Now here is the part that made me think twice, three times, four times. What is Guru Nanak doing here? Is this about a Hindu god and a band of demons -- really? Is he telling a joke: If he is, then Hindus and monkeys and Hindu monkeys do not eat meat*. We can see from Giani's report that this could be a metaphor for Babar.* We can also see that Guru Nanak is using the story of Raam Chand to emphasize what he was saying earlier about this _ g*ur bin giaan dhharam bin dhhiaan || Without the Guru, there is no spiritual wisdom; without Dharma, there is no meditation.*_

and about this *s*_*aadh naahee eivaehee galai ||24|| There is no joy in this. ||24|*|

_ ਰਾਮੁ ਝੁਰੈ ਦਲ ਮੇਲਵੈ ਅੰਤਰਿ ਬਲੁ ਅਧਿਕਾਰ ॥ 
raam jhurai dhal maelavai anthar bal adhhikaar ||
Raam Chand, sad at heart, assembled his army and forces.

 
 ਬੰਤਰ ਕੀ ਸੈਨਾ ਸੇਵੀਐ ਮਨਿ ਤਨਿ ਜੁਝੁ ਅਪਾਰੁ ॥ 
banthar kee sainaa saeveeai man than jujh apaar ||
The army of monkeys was at his service; his mind and body became eager for war.

 
 ਸੀਤਾ ਲੈ ਗਇਆ ਦਹਸਿਰੋ ਲਛਮਣੁ ਮੂਓ ਸਰਾਪਿ ॥ 
seethaa lai gaeiaa dhehasiro lashhaman mooou saraap ||
Raawan captured his wife Sita, and Lachhman was cursed to die.

 
 ਨਾਨਕ ਕਰਤਾ ਕਰਣਹਾਰੁ ਕਰਿ ਵੇਖੈ ਥਾਪਿ ਉਥਾਪਿ ॥੨੫॥ 
naanak karathaa karanehaar kar vaekhai thhaap outhhaap ||25||
O Nanak, the Creator Lord is the Doer of all; He watches over all, and destroys what He has created. ||25|| *The Lord destroys what He has created. This is an important clue. *

 
 ਮਨ ਮਹਿ ਝੂਰੈ ਰਾਮਚੰਦੁ ਸੀਤਾ ਲਛਮਣ ਜੋਗੁ ॥ 
man mehi jhoorai raamachandh seethaa lashhaman jog ||
In his mind, Raam Chand mourned for Sita and Lachhman.
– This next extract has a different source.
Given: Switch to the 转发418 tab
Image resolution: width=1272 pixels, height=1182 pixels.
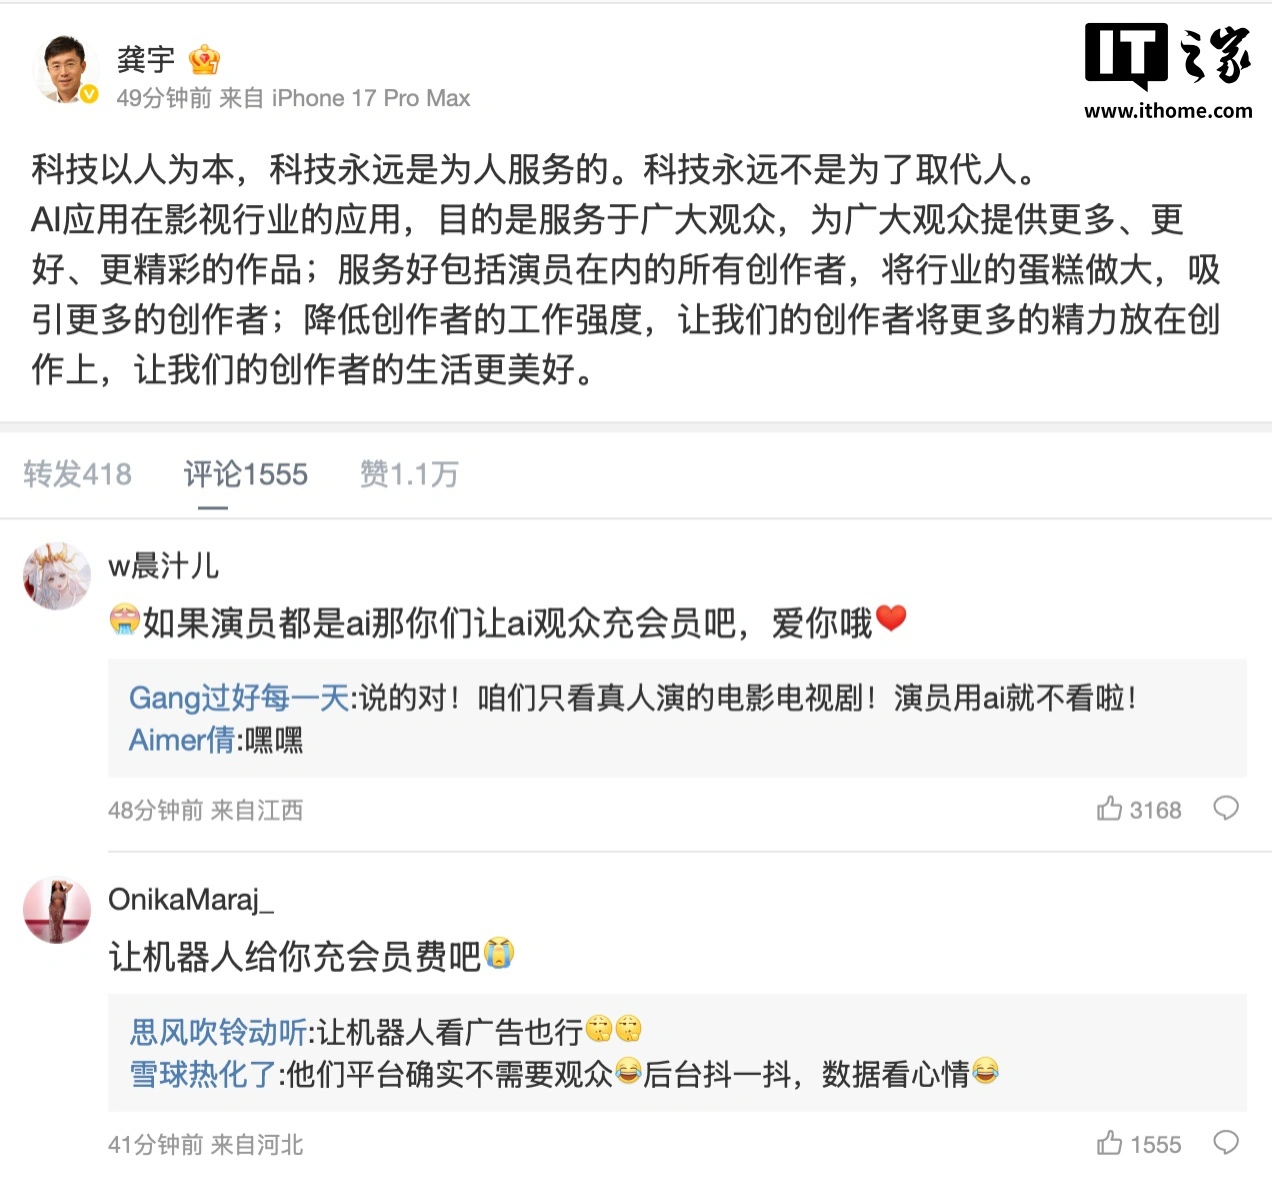Looking at the screenshot, I should point(78,474).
 ਹਣਵੰਤਰੁ ਆਰਾਧਿਆ ਆਇਆ ਕਰਿ ਸੰਜੋਗੁ ॥ 
hanavanthar aaraadhhiaa aaeiaa kar sanjog ||
Then, he remembered Hanuman the monkey-god, who came to him.

  ਭੂਲਾ ਦੈਤੁ ਨ ਸਮਝਈ ਤਿਨਿ ਪ੍ਰਭ ਕੀਏ ਕਾਮ ॥ 
* bhoolaa dhaith n samajhee thin prabh keeeae kaam ||
The misguided demon did not understand that God is the Doer of deeds.*

*Point*
 ਨਾਨਕ ਵੇਪਰਵਾਹੁ ਸੋ ਕਿਰਤੁ ਨ ਮਿਟਈ ਰਾਮ ॥੨੬॥ 
naanak vaeparavaahu so kirath n mittee raam ||26||
* O Nanak, the actions of the Self-existent Lord cannot be erased. ||26||

*  The Guru now tells us the outcome of this "struggle". The city of Lahore is another metaphor, used to explain something more spiritual than meat.ਲਾਹੌਰ ਸਹਰੁ ਜਹਰੁ ਕਹਰੁ ਸਵਾ ਪਹਰੁ ॥੨੭॥ 
laahaar sehar jehar kehar savaa pehar ||27|| The city of Lahore suffered terrible destruction for four hours. ||27||

 There is no way to come to the conclusion that this is about meat, any more than the other shabad is about meat. It is about *"the bridal procession of sin" *that starts with pride and ego. 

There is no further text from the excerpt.